|Deepening the Lenten experience -- online and off
March 23, 2007by ANNE HANSEN
As we proceed through Lent, it is helpful to take stock of what we are doing to mark the season and consider why we are doing it.
The Catechism of the Catholic Church explains that during Lent we, the Church, unite ourselves with the mystery of Jesus in the desert. In thinking about Jesus, alone in the desert for 40 days, praying and fasting, it seems that something beyond "giving up" something is in order to expand our Lenten experience.
The Irish Jesuits, on their prayer website, "Sacred Space," offer daily meditations based on Scripture. Each day has a specific theme and is carefully written to guide the reader through the prayer experience. It is offered in a number of languages and is one my personal favorites because of the simple and straightforward format.

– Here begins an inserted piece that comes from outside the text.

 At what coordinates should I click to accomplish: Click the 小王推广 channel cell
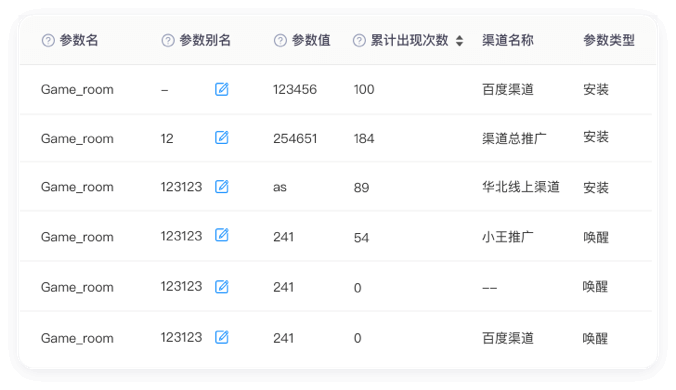508,237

My sister, on the other hand, is partial to Creighton University's "Online Ministries," which offers daily reflections, on-line retreats in several languages, audio retreats, daily prayers, thoughts for those who are grieving and a section devoted to Lent.
The Claretians' comprehensive website, "National Shrine of St Jude," has a service that allows you to sign up to receive daily prayer meditations appropriate to each season (currently, Reflection Resources for Lent). It is an amazing and exciting collection of thoughts from some of the greatest thinkers and writers in the church, from the distant past to the present day --- Henri Nouwen, Joyce Rupp, Dorothy Day, Dietrich Bonhoeffer, Pope John Paul II and Thomas More, to mention only a few.
As I scrolled down the list, the words of Father Thomas a Kempis (1380-1471) seemed particularly significant: "Set aside time for deep personal reflection, give up all light and frivolous matters, and read what inspires the soul to repent" --- a different sort of "giving-up."
His final words were profoundly prophetic for today: "If you abstain from…listening to idle news and gossip you will find sufficient and suitable time for your meditations."
While Thomas a Kempis likely never envisioned 24-hour news and entertainment television, cell phones and PDAs that keep us connected to each other round the clock, he recognized that to really connect with God one needed to make time.
If your Lent 2007 has been rocky and gotten off track or it is just not creating the experience you are looking for, keep searching. There are parish programs offering liturgical experiences, speakers and small faith groups, as well as books that help with prayer and guidance to help make this Lent a meaningful and enriching experience.
Anne Hansen is a parent education consultant and a parishioner at Blessed Junípero Serra Church, Camarillo.